Reward Prediction: Following the critique, the model predicts a scalar reward that evaluates the quality of the response.

Training the CLoud reward models involves several steps:

Utilizing a dataset comprising user prompts, responses, and critiques.
Conducting supervised fine-tuning (SFT) for the base model and LLMing head on oracle critiques.
Reconstructing the original dataset by replacing oracle critiques with self-generated critiques.
Training the reward head using the modified dataset with a loss function that combines preference modeling and LLMing losses.

Results

The experimental results are bifurcated into improvements in pairwise preference classification accuracy and enhancements in generation policy quality via Best-of-N (BoN) decoding.

Pairwise Preference Classification:

The CLoud reward models exhibit significant improvements in pairwise preference classification accuracy on RewardBench, achieving an increase of 4.65 percentage points for the Llama-3-8B model and 5.84 percentage points for the Llama-3-70B model compared to classic reward models. The enhancement spans all categories, including Chat, Chat-Hard, Safety, and Reasoning.

Best-of-N Win Rate:

When evaluated on the ArenaHard benchmark, the CLoud reward models demonstrate a Pareto improvement over classic models. The BoN win rate, which serves as a proxy for policy quality, is notably higher when employing CLoud models. Specifically, selecting from sixteen responses results in a 1.84 percentage point improvement for the 8B model and a 0.89 percentage point improvement for the 70B model.

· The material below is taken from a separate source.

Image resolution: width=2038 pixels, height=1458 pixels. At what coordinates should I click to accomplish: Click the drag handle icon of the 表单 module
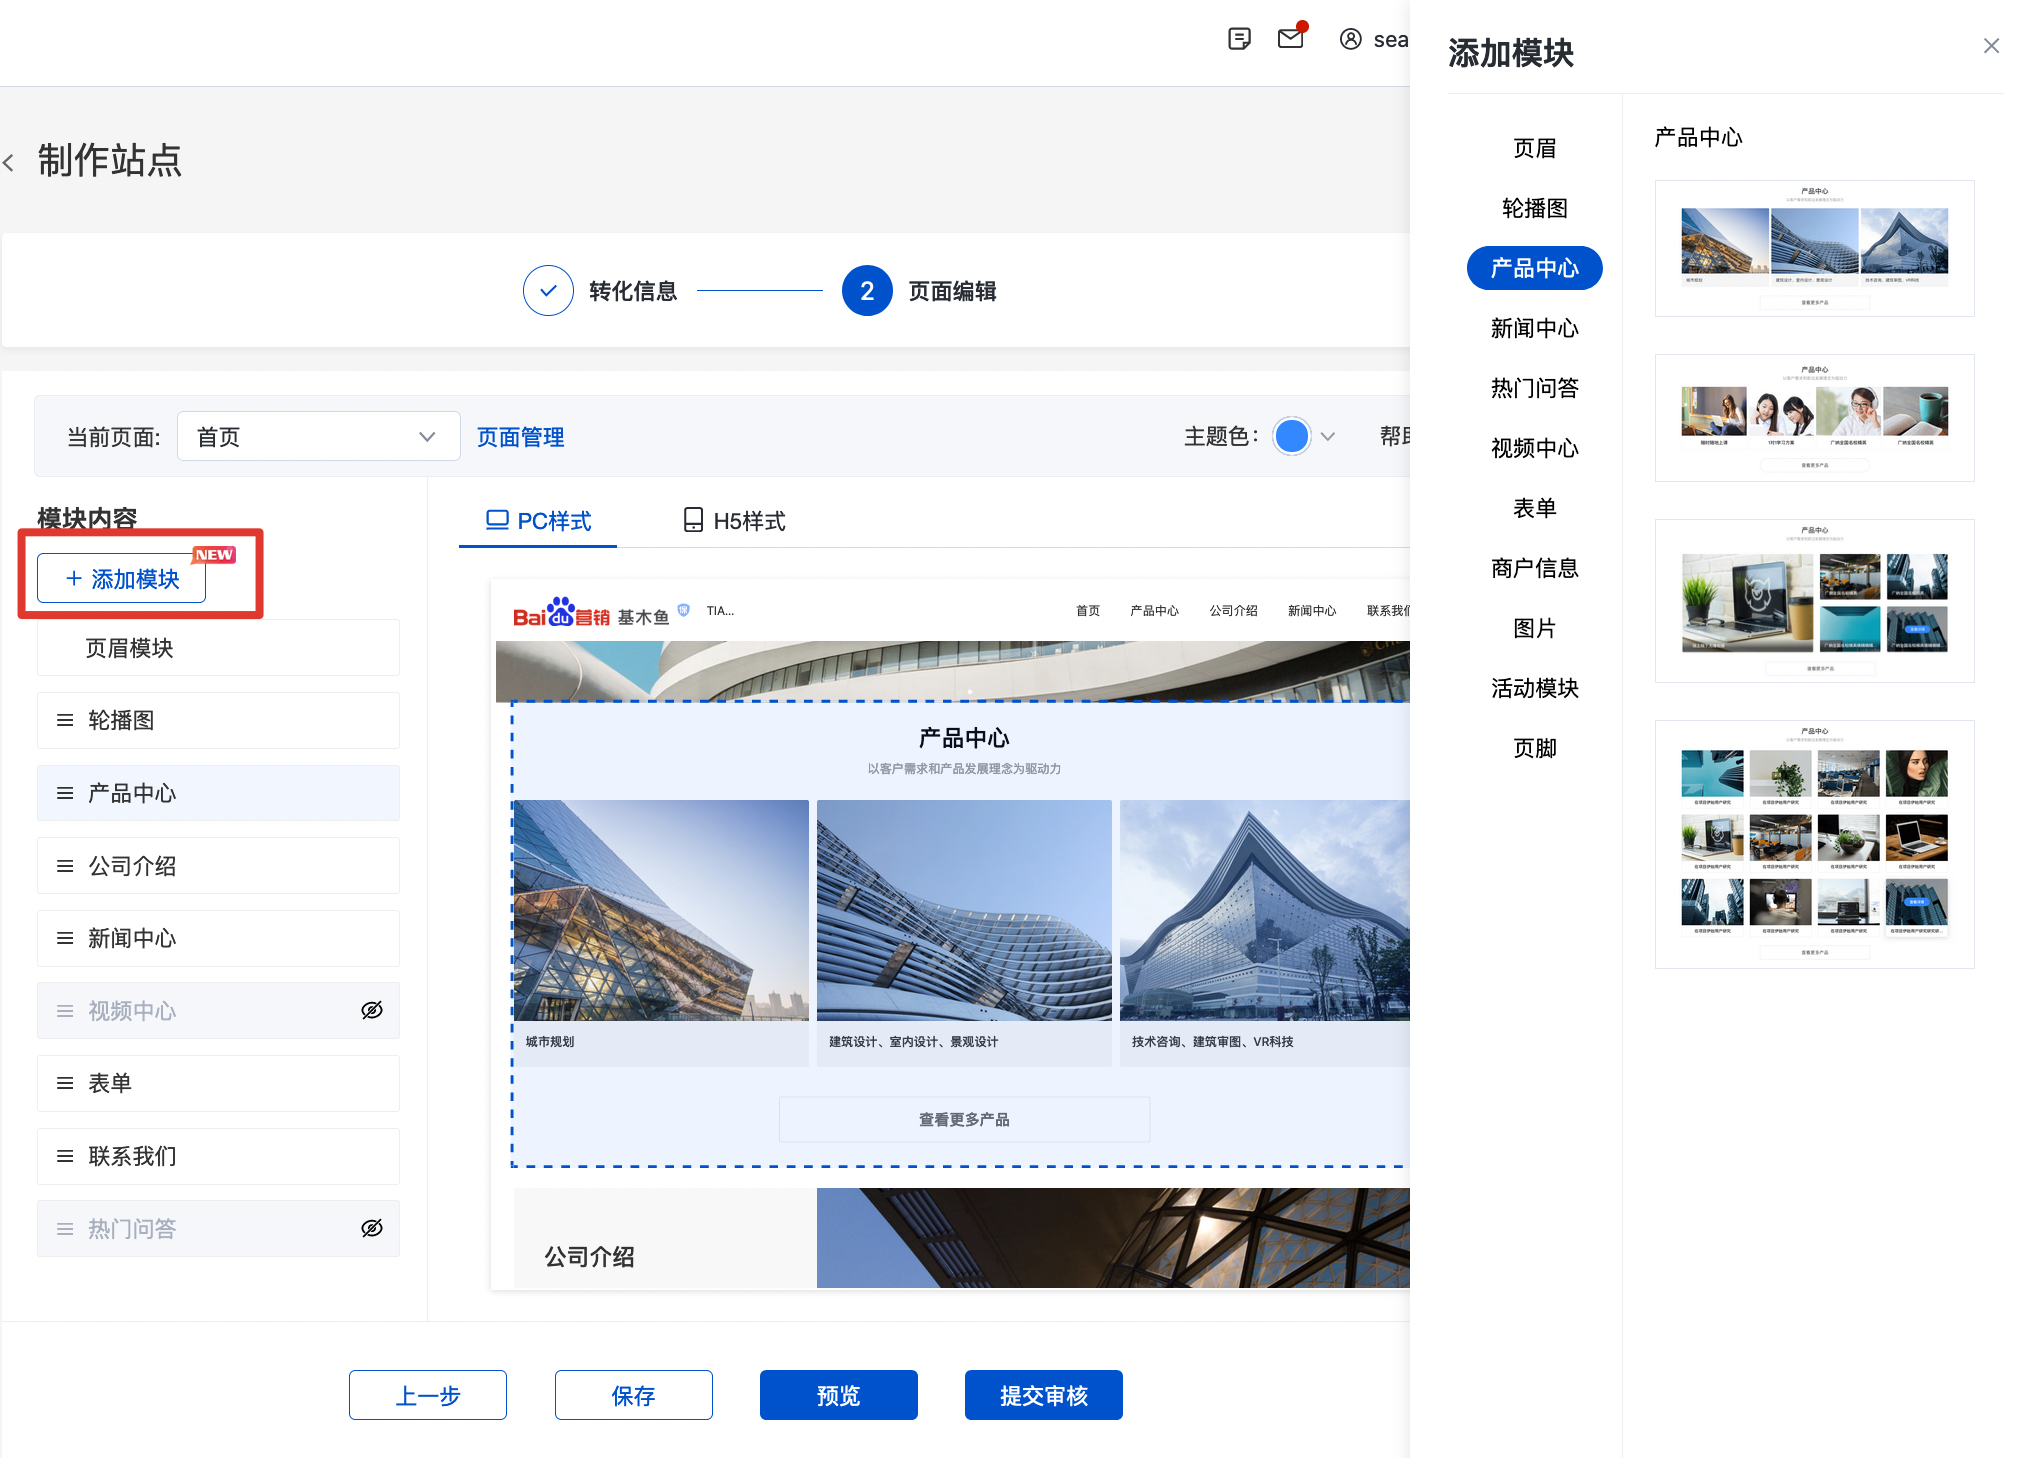tap(65, 1083)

Analysis of Training Dynamics

A significant component of this work involves assessing whether on-policy training—training on self-generated critiques—is crucial for achieving these improvements. Results indicate that on-policy training is essential, with off-policy models trained on oracle critiques displaying significantly lower performance. This emphasizes the importance of aligning the distribution of critiques seen during training with those expected during inference.

Self-Consistency Decoding

The paper also explores leveraging additional inference compute through self-consistency decoding, whereby multiple critiques are generated and averaged to produce a better reward estimate. This method shows limited overall benefits but enhances preference classification accuracy for reasoning tasks, particularly those involving short reasoning horizons.

Implications and Future Directions

Practical Applications:

Enhanced Feedback Mechanisms: By generating detailed critiques, this approach can offer more nuanced feedback in educational tools, helpdesk automation, and content generation systems.
Policy Improvement: Higher BoN win rates suggest that integrating critique-based evaluation could lead to more robust and reliable decision-making systems.

Theoretical Insights:

Unified Reward Models and LLM-as-a-Judge Frameworks: CLoud models bridge the gap between traditional reward models and the LLM-as-a-Judge frameworks, enabling explicit reasoning about preference modeling.
Inference Compute Utilization: The exploration of self-consistency decoding hints at ways to harness additional computing resources for improved model performance, though its utility may vary across tasks.

Future Research:

Integration with Complex Rewards: Future investigations could explore integrating CLoud models with more sophisticated reward structures, such as multi-objective frameworks or hierarchical models.
Broader Task Categories: Testing CLoud models across a broader spectrum of tasks could provide further validation and uncover more scenarios where self-consistency decoding proves advantageous.
Human-in-the-Loop Systems: Incorporating real-time human feedback could refine critique generation capabilities and the associated reward predictions, potentially leading to even more accurate alignment with human preferences.

In conclusion, the introduction of Critique-out-Loud reward models represents a significant advancement in leveraging the generation capabilities of LLMs for improved preference modeling and reward prediction. This paradigm shift promises substantial enhancements in both the theoretical understanding and practical applications of RLHF systems.